Observed data likelihood

\(x_1,x_2,...,x_n\) are observations that have been collected. We assume that the \(x_i\)s are independent and identically distributed and \(x_i \sim f\), where \(f(x) = \sum_{k=1}^{K}w_kg_k(x|\theta_k)\).

The likelihood function \[L(w_1,...w_k,\theta_1,...\theta_k)=\prod_{i=1}^{n}\sum_{k=1}^{K}w_kg_k(x_i|\theta_k)\] This expression is very difficult to work with, to say the least…

Complete data likelihood

\[x_i|C_i \sim g_{C_i}(x_i), \space\space Pr(C_i=k) = w_k\] where \(C_1,C_2,...C_n\) are \(iid\).

We write the likelihood as \[L(w_1,...w_k,\theta_1,...\theta_k,C_1,...C_n)=\prod_{i=1}^{n}\prod_{k=1}^{K}\left[w_kg_k(x_i)\right]^{\mathbb{I}_{C_k}}\]

where \(\mathbb{I}_{C_k} = 1\) if \(C_i=k\), otherwise \(\mathbb{I}_{C_k} = 0\)

\[L(w_1,...w_k,\theta_1,...\theta_k,C_1,...C_n)=\prod_{i=1}^{n}\prod_{k=1}^{K}\left[g_k(x_i)\right]^{\mathbb{I}_{C_k}}\prod_{k=1}^{K}\prod_{i=1}^{n}w_k^{\mathbb{I}_{C_k}}\]

Identifiability in Mixture Models

Label Switching Example - mixture of two Gaussians

\[f_1(x)=(0.7)\frac{1}{\sqrt{2\pi}(1)}\exp\left[-\frac{1}{2}\left (\frac{x-(0)}{(1)}\right)^2\right]+(0.3)\frac{1}{\sqrt{2\pi}(2)}\exp\left[-\frac{1}{2}\left(\frac{x-(1)}{(2)}\right)^2\right]\] where we have \(w_1=0.7,\space w_2=0.3,\space \mu_1=0,\space \mu_2=1,\space \sigma_1=1,\space \sigma_2=2\)

\[f_2(x)=(0.3)\frac{1}{\sqrt{2\pi}(2)}\exp\left[-\frac{1}{2}\left (\frac{x-(1)}{(2)}\right)^2\right]+(0.7)\frac{1}{\sqrt{2\pi}(1)}\exp\left[-\frac{1}{2}\left(\frac{x-(0)}{(1)}\right)^2\right]\] where we have \(w_1=0.3,\space w_2=0.7,\space \mu_1=1,\space \mu_2=0,\space \sigma_1=2,\space \sigma_2=1\)

Another example

\[f_1(x)=(0.7)\frac{1}{\sqrt{2\pi}(1)}\exp\left[-\frac{1}{2}\left (\frac{x-(0)}{(1)}\right)^2\right]+(0.3)\frac{1}{\sqrt{2\pi}(2)}\exp\left[-\frac{1}{2}\left(\frac{x-(1)}{(2)}\right)^2\right]\]

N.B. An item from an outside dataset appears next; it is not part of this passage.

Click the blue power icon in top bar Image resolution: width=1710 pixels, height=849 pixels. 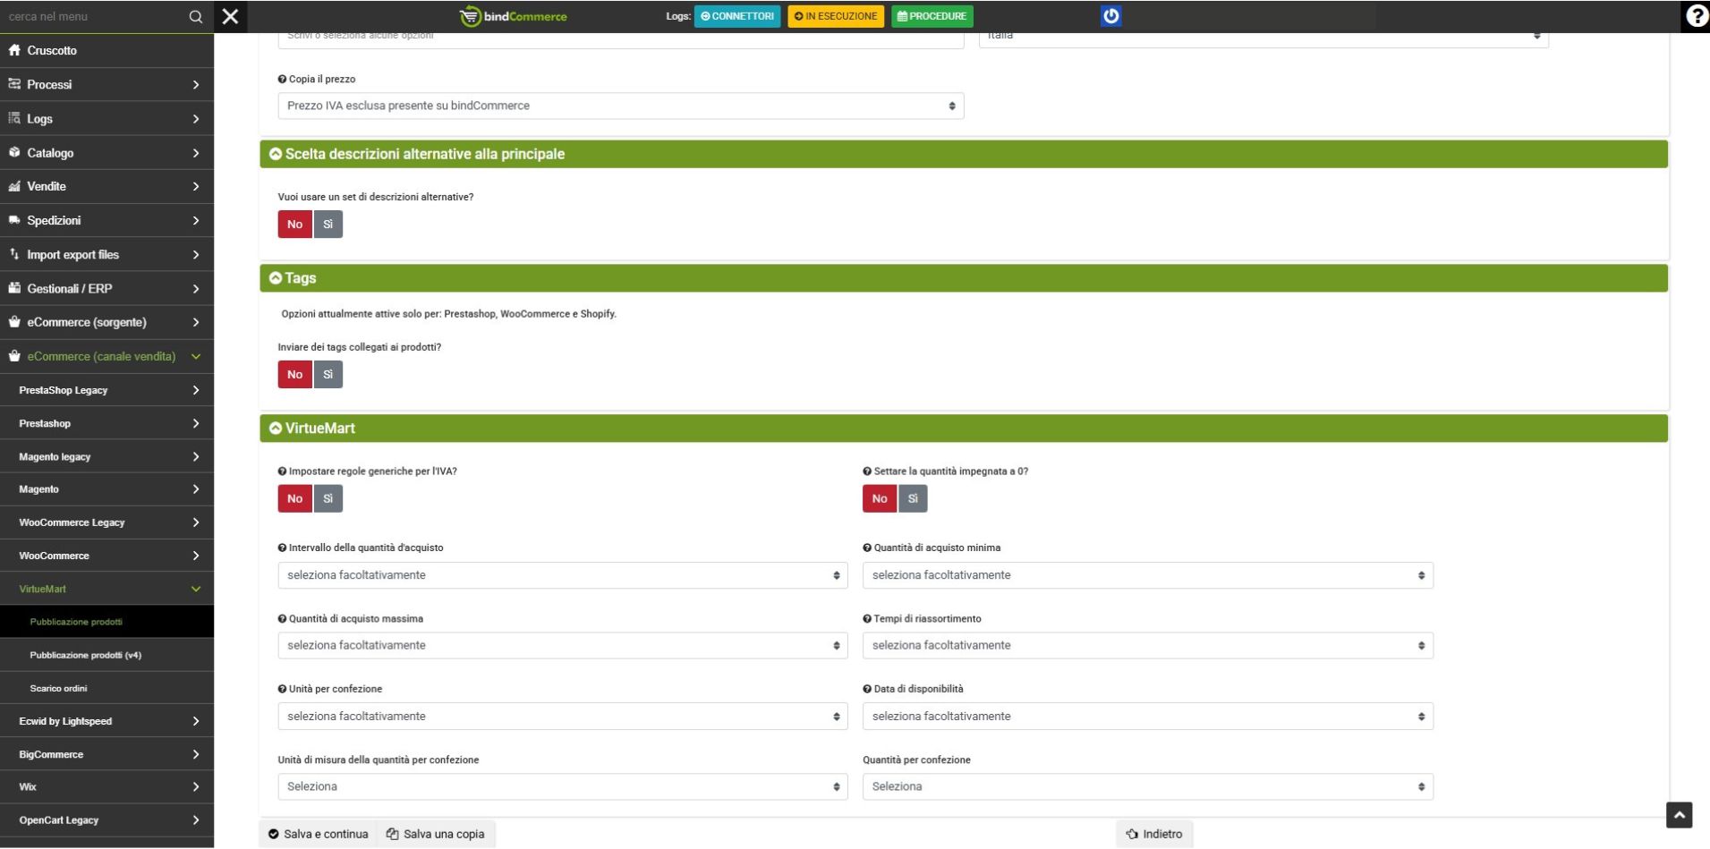[x=1110, y=16]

\[f_2(x)=(0.7)\frac{1}{\sqrt{2\pi}(1)}\exp\left[-\frac{1}{2}\left (\frac{x-(0)}{(1)}\right)^2\right]+(0.2)\frac{1}{\sqrt{2\pi}(2)}\exp\left[-\frac{1}{2}\left(\frac{x-(1)}{(2)}\right)^2\right]+(0.1)\frac{1}{\sqrt{2\pi}(2)}\exp\left[-\frac{1}{2}\left(\frac{x-(1)}{(2)}\right)^2\right]\]

\[f_3(x)=(0.7)\frac{1}{\sqrt{2\pi}(1)}\exp\left[-\frac{1}{2}\left (\frac{x-(0)}{(1)}\right)^2\right]+(0.3)\frac{1}{\sqrt{2\pi}(2)}\exp\left[-\frac{1}{2}\left(\frac{x-(1)}{(2)}\right)^2\right]+(0)\frac{1}{\sqrt{2\pi}(3)}\exp\left[-\frac{1}{2}\left(\frac{x-(100)}{(3)}\right)^2\right]\]

Quiz Questions

Consider a random sample \((3.5, 9.7, 8.2, 6.4, 7.1)\) composed of \(n = 5\) observations from the mixture with density:

\[f(x)=w\lambda_1e^{-\lambda_1x}+(1-w)\lambda_2^{-\lambda_2x}\]

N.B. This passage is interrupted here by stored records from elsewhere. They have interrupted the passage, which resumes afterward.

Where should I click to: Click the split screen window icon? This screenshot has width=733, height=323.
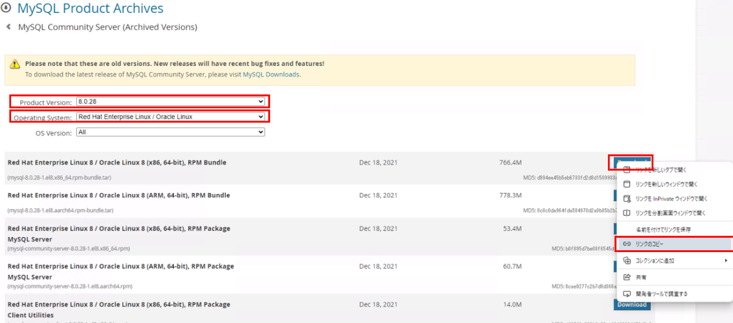(x=627, y=213)
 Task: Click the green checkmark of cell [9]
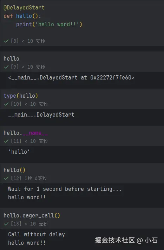click(x=6, y=67)
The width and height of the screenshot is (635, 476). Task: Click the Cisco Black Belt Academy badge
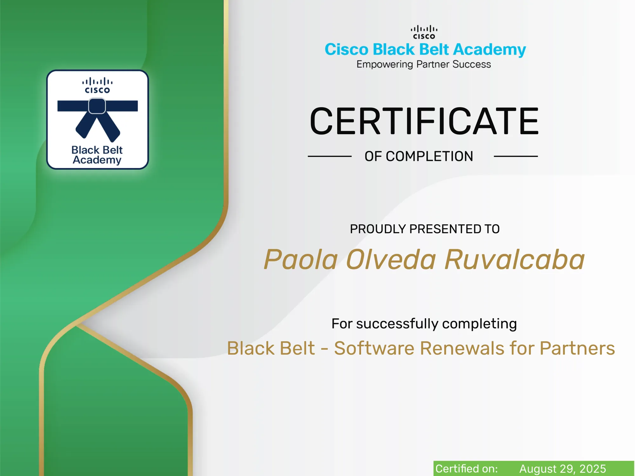click(x=97, y=120)
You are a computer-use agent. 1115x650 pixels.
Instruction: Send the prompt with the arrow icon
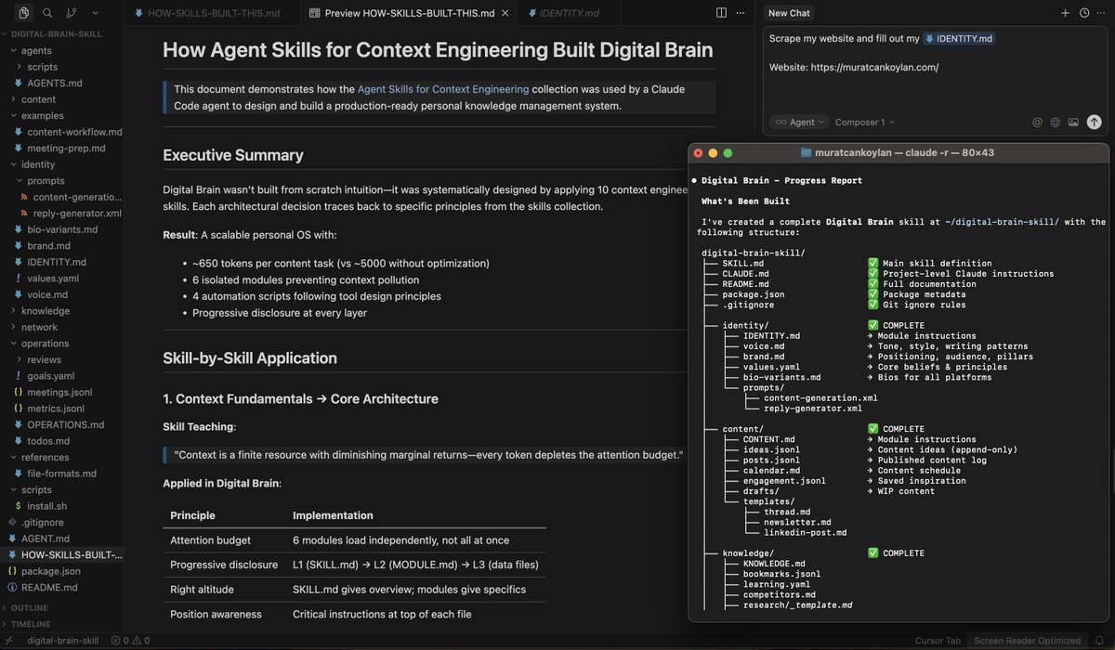[x=1095, y=122]
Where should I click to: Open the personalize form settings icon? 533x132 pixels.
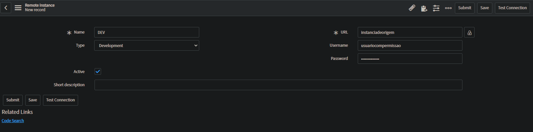pyautogui.click(x=436, y=8)
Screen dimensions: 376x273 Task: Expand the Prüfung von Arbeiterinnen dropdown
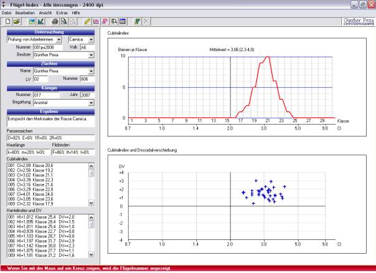click(x=59, y=39)
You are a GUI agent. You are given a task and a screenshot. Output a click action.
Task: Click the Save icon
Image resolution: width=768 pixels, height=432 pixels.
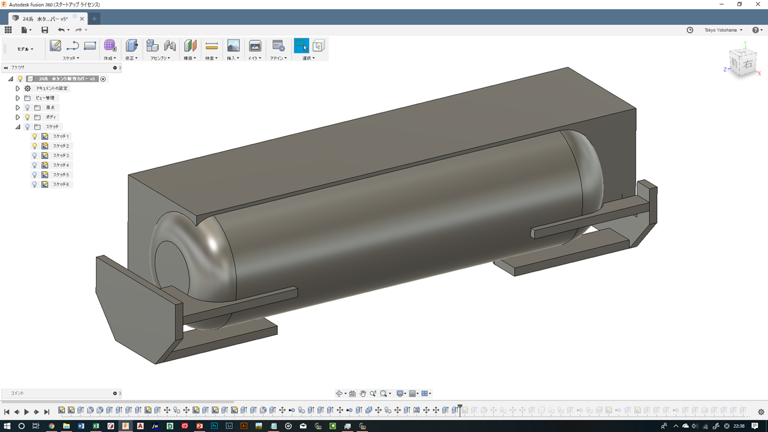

What is the complete-data likelihood associated with the indicator vector \((1, 1, 2, 1, 2)\)?

Recall the definition of the complete-data likelihood: it is (proportional to) the joint distribution of the indicator variables and the observation. Since the indicator vector is \((1, 1, 2, 1, 2)\), there are 3 observations in group 1 and 2 observations in group 2. So, the first term must be \(w^3(1 - w)^2\).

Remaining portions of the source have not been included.